[start Records shown]

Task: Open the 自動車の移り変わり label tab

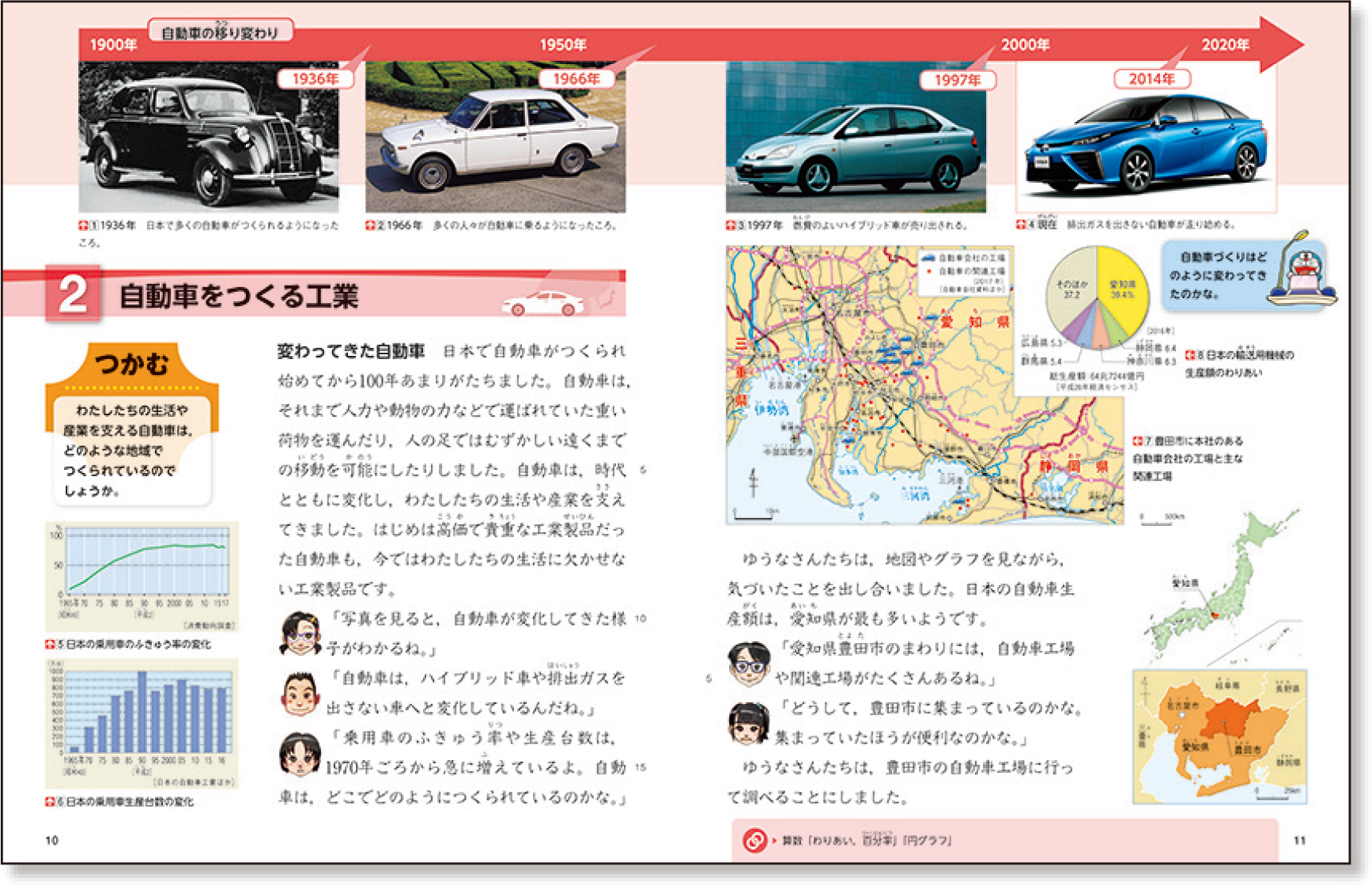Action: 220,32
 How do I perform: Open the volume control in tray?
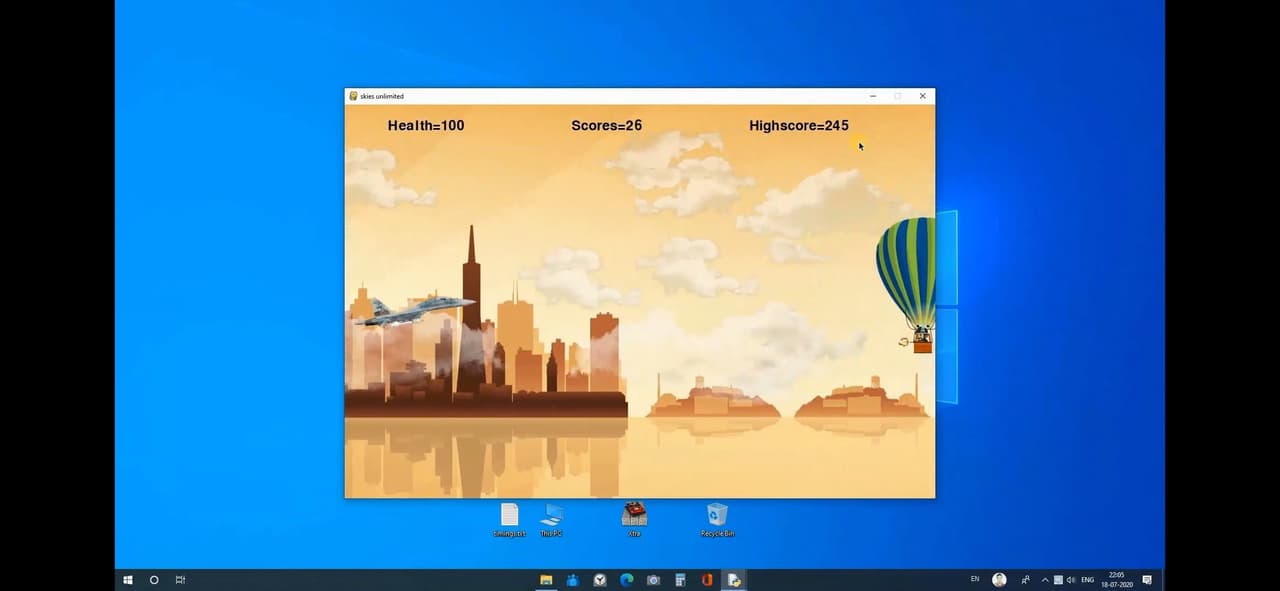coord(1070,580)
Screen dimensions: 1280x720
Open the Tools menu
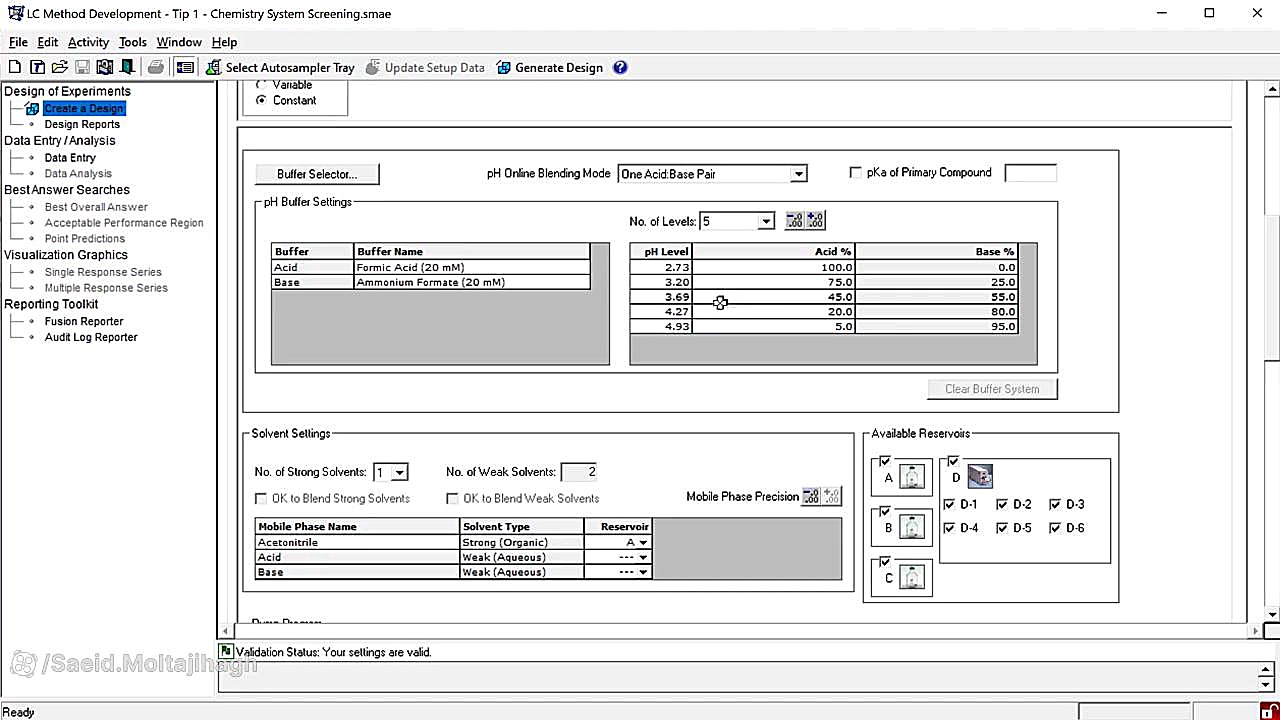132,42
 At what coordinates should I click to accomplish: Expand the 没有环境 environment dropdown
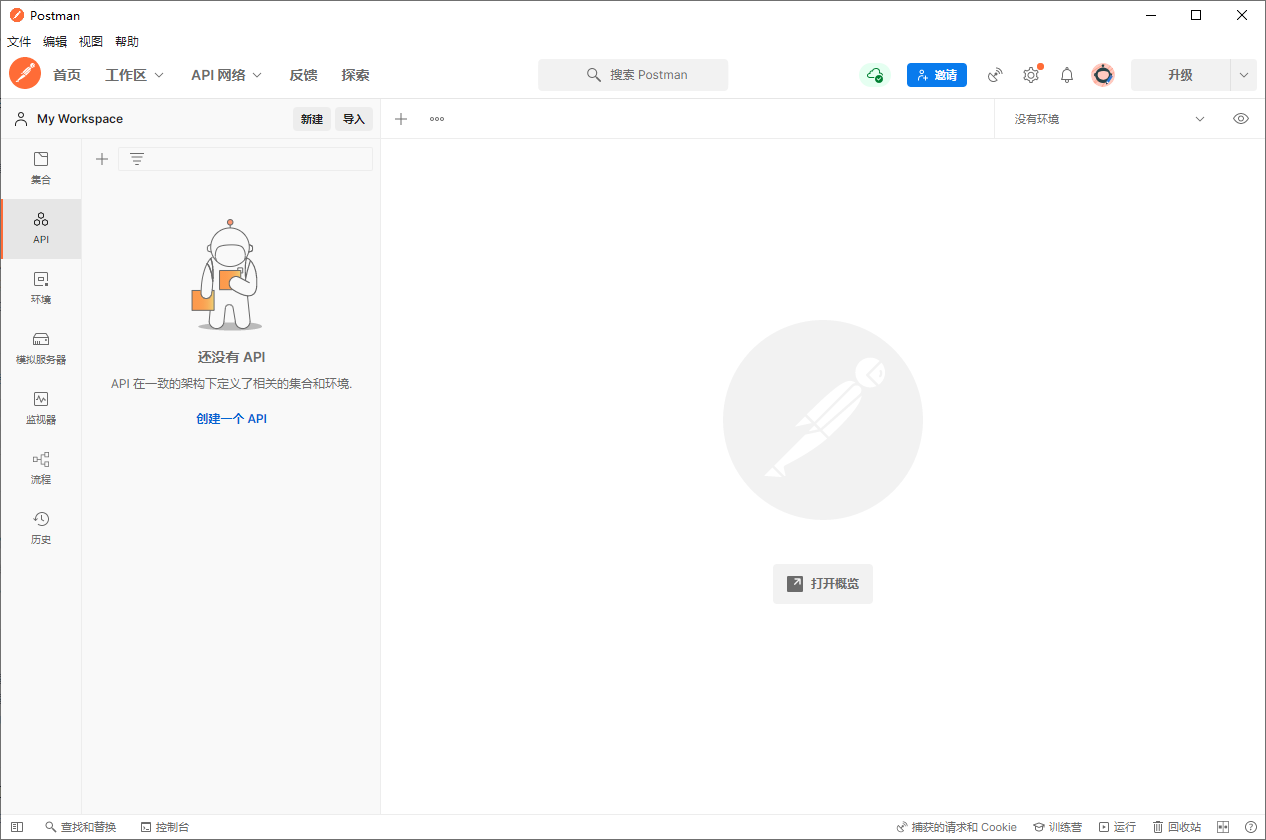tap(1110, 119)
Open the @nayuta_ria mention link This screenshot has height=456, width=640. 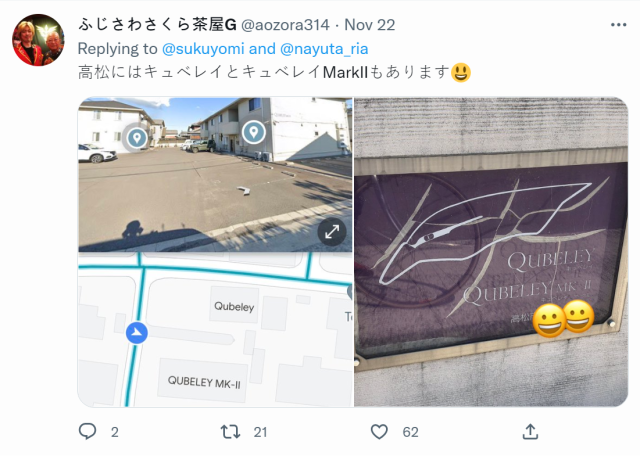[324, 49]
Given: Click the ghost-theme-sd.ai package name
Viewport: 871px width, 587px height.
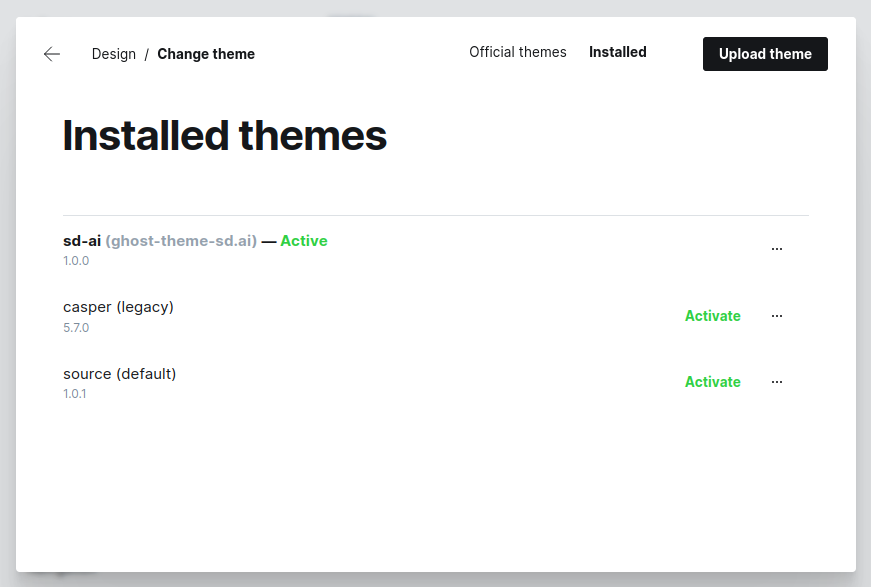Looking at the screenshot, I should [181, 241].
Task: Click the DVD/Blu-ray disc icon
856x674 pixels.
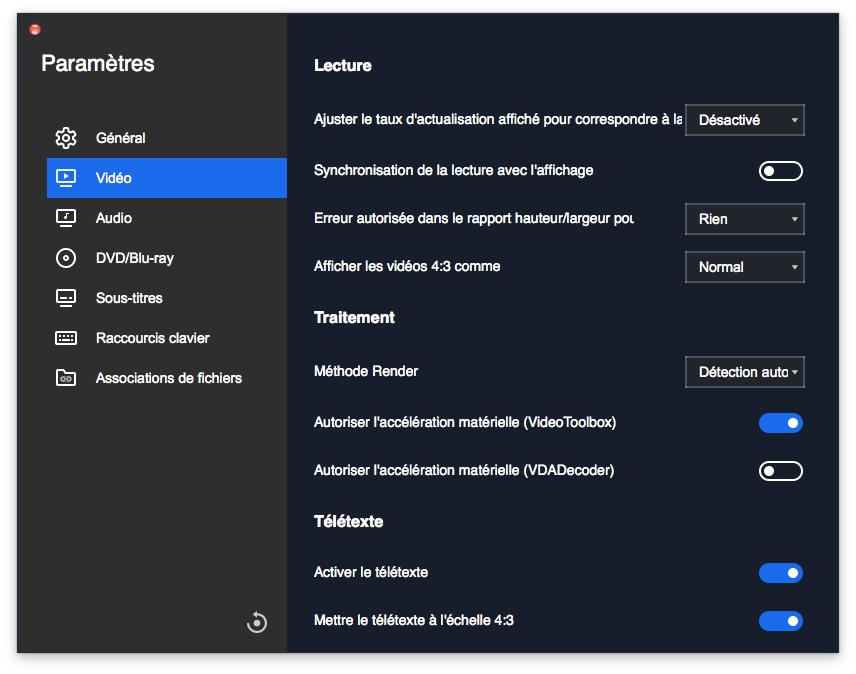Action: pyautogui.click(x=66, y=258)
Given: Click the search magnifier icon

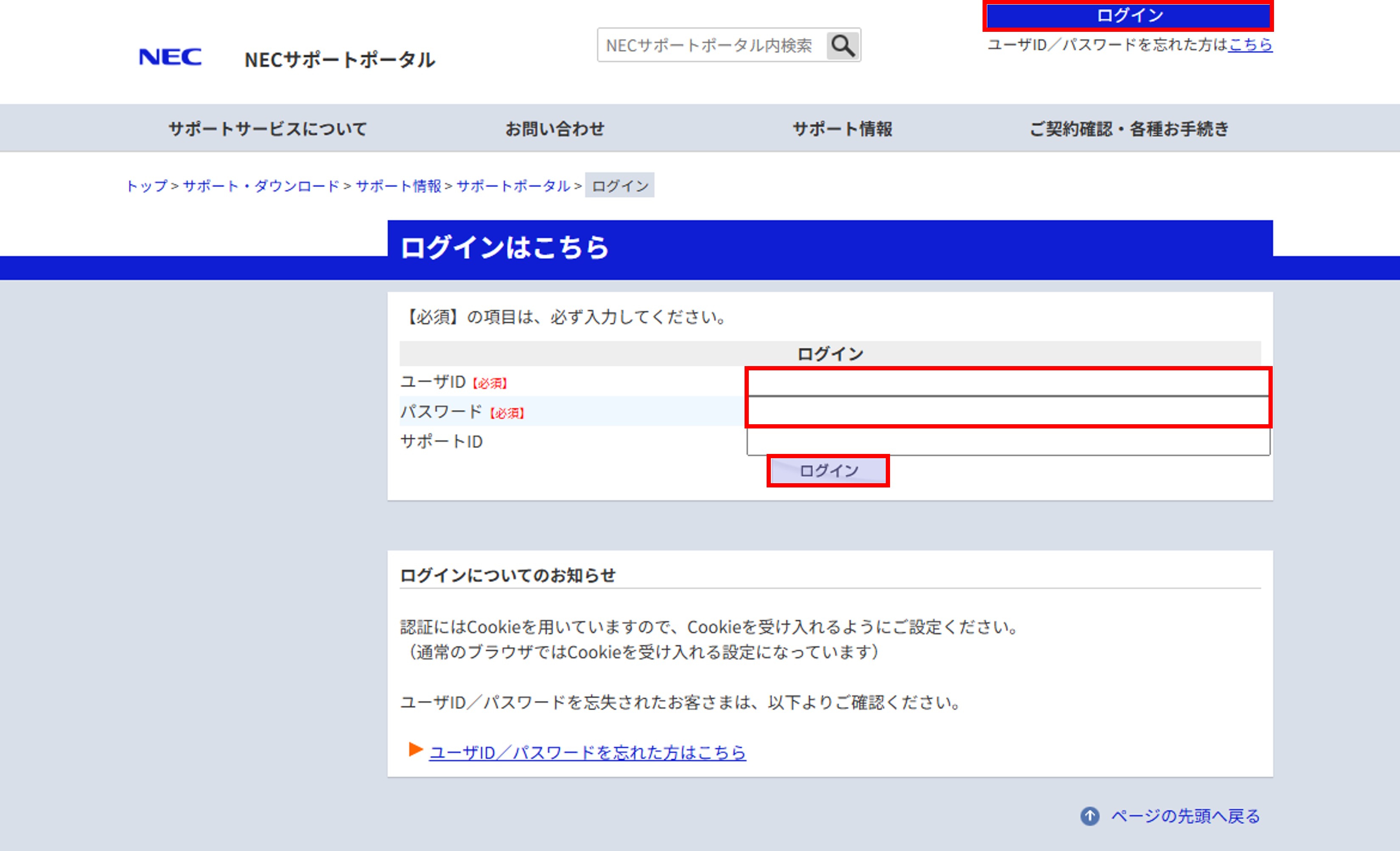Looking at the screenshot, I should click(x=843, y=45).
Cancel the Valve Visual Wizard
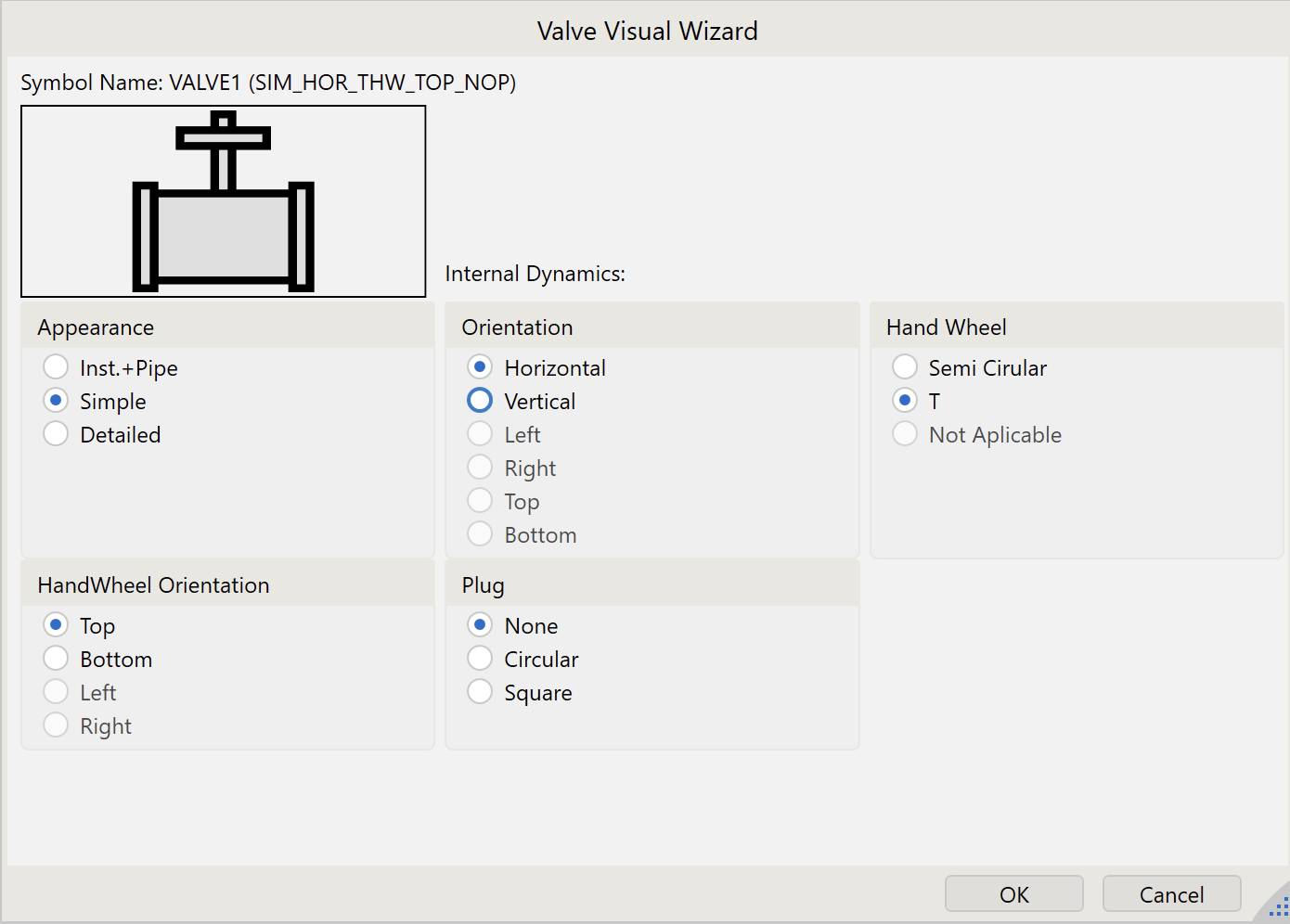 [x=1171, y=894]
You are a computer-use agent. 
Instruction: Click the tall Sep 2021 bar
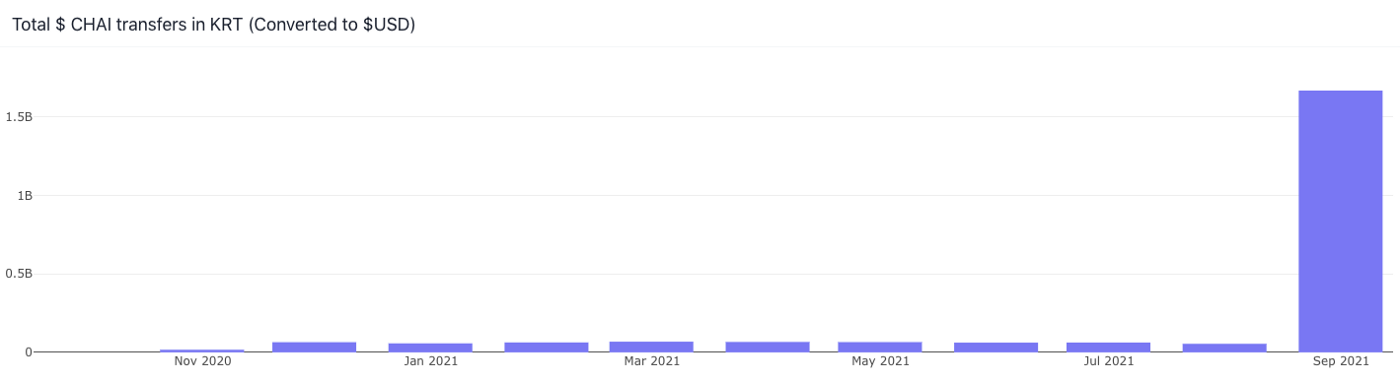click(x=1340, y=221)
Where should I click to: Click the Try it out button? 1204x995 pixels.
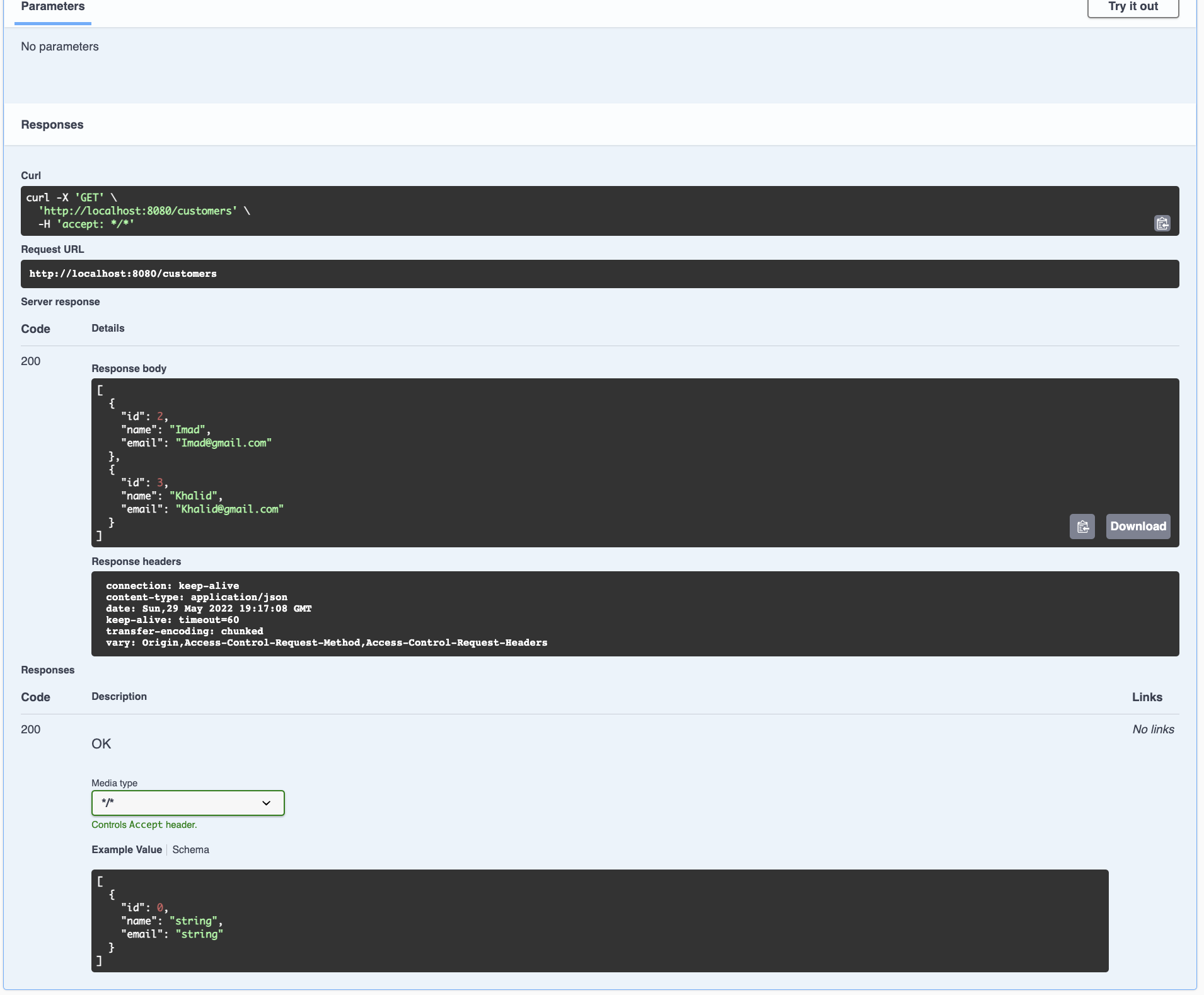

[end Records shown]

### Task to complete
Can you write out the data as a numbered list, starting with the line containing "Task: Click the DVD/Blu-ray disc icon" and going on through the end of the data, skipping blank lines and leaving out the pictures?

### Written solution
1. Task: Click the DVD/Blu-ray disc icon
2. 856x674 pixels.
3. Action: pyautogui.click(x=66, y=258)
4. Given: Click the search magnifier icon
5. Looking at the screenshot, I should click(x=843, y=45).
6. Cancel the Valve Visual Wizard
7.  [x=1171, y=894]
8. You are a computer-use agent. 
9. Instruction: Click the tall Sep 2021 bar
10. click(x=1340, y=221)
11. Where should I click to: Click the Try it out button? 1204x995 pixels.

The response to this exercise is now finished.